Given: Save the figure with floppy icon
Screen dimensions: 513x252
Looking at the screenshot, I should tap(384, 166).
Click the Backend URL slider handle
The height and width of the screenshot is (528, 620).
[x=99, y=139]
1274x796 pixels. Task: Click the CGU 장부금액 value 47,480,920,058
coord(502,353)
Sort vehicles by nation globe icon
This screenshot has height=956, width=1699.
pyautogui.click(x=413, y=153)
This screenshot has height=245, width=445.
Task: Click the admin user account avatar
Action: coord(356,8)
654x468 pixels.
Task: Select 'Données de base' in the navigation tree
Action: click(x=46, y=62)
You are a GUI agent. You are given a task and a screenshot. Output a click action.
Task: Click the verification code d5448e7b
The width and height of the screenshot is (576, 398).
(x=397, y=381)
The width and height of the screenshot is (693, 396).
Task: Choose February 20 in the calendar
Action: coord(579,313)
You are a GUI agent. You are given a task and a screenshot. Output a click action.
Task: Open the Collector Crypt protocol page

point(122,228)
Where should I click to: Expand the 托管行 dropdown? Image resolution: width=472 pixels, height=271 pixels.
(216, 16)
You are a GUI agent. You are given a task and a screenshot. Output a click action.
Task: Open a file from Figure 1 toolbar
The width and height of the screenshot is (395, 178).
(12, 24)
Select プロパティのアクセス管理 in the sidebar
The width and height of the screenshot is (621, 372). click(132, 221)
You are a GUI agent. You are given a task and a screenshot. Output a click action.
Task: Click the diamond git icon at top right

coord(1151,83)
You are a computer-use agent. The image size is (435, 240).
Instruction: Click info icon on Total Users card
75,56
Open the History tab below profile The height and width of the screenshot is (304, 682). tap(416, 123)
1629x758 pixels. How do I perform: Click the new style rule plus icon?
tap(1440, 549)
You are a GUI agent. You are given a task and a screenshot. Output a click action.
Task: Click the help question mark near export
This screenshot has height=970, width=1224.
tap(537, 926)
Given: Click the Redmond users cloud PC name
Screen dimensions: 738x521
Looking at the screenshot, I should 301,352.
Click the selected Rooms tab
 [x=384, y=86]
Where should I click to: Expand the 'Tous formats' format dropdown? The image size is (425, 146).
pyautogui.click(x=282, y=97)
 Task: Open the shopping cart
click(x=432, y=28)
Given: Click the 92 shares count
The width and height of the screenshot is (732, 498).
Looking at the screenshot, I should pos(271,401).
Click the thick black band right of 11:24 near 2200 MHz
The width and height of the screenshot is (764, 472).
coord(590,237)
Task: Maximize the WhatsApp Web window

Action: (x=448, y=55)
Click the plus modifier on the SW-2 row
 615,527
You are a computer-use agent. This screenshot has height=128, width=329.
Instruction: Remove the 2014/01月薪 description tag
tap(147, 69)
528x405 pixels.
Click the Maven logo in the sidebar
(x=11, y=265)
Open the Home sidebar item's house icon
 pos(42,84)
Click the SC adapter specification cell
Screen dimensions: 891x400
---*---
# Work to complete
The output is every entry, printed exactly as it reads.

# Solution to this exercise
Given: Save the figure with floppy icon
Screen dimensions: 513x252
Looking at the screenshot, I should tap(384, 166).
Click the Backend URL slider handle
The height and width of the screenshot is (528, 620).
[x=99, y=139]
1274x796 pixels. Task: Click the CGU 장부금액 value 47,480,920,058
coord(502,353)
Sort vehicles by nation globe icon
This screenshot has height=956, width=1699.
pyautogui.click(x=413, y=153)
This screenshot has height=245, width=445.
Task: Click the admin user account avatar
Action: coord(356,8)
654x468 pixels.
Task: Select 'Données de base' in the navigation tree
Action: click(x=46, y=62)
You are a GUI agent. You are given a task and a screenshot. Output a click action.
Task: Click the verification code d5448e7b
The width and height of the screenshot is (576, 398).
(x=397, y=381)
The width and height of the screenshot is (693, 396).
Task: Choose February 20 in the calendar
Action: coord(579,313)
You are a GUI agent. You are given a task and a screenshot. Output a click action.
Task: Open the Collector Crypt protocol page

point(122,228)
Where should I click to: Expand the 托管行 dropdown? Image resolution: width=472 pixels, height=271 pixels.
(216, 16)
You are a GUI agent. You are given a task and a screenshot. Output a click action.
Task: Open a file from Figure 1 toolbar
The width and height of the screenshot is (395, 178).
(12, 24)
Select プロパティのアクセス管理 in the sidebar
The width and height of the screenshot is (621, 372). click(132, 221)
You are a GUI agent. You are given a task and a screenshot. Output a click action.
Task: Click the diamond git icon at top right

coord(1151,83)
You are a computer-use agent. The image size is (435, 240).
Instruction: Click info icon on Total Users card
75,56
Open the History tab below profile The height and width of the screenshot is (304, 682). tap(416, 123)
1629x758 pixels. How do I perform: Click the new style rule plus icon?
tap(1440, 549)
You are a GUI agent. You are given a task and a screenshot. Output a click action.
Task: Click the help question mark near export
This screenshot has height=970, width=1224.
tap(537, 926)
Given: Click the Redmond users cloud PC name
Screen dimensions: 738x521
Looking at the screenshot, I should 301,352.
Click the selected Rooms tab
 [x=384, y=86]
Where should I click to: Expand the 'Tous formats' format dropdown? The image size is (425, 146).
pyautogui.click(x=282, y=97)
 Task: Open the shopping cart
click(x=432, y=28)
Given: Click the 92 shares count
The width and height of the screenshot is (732, 498).
Looking at the screenshot, I should pos(271,401).
Click the thick black band right of 11:24 near 2200 MHz
The width and height of the screenshot is (764, 472).
coord(590,237)
Task: Maximize the WhatsApp Web window

Action: (x=448, y=55)
Click the plus modifier on the SW-2 row
 615,527
You are a computer-use agent. This screenshot has height=128, width=329.
Instruction: Remove the 2014/01月薪 description tag
tap(147, 69)
528x405 pixels.
Click the Maven logo in the sidebar
(x=11, y=265)
Open the Home sidebar item's house icon
 pos(42,84)
Click the SC adapter specification cell
Screen dimensions: 891x400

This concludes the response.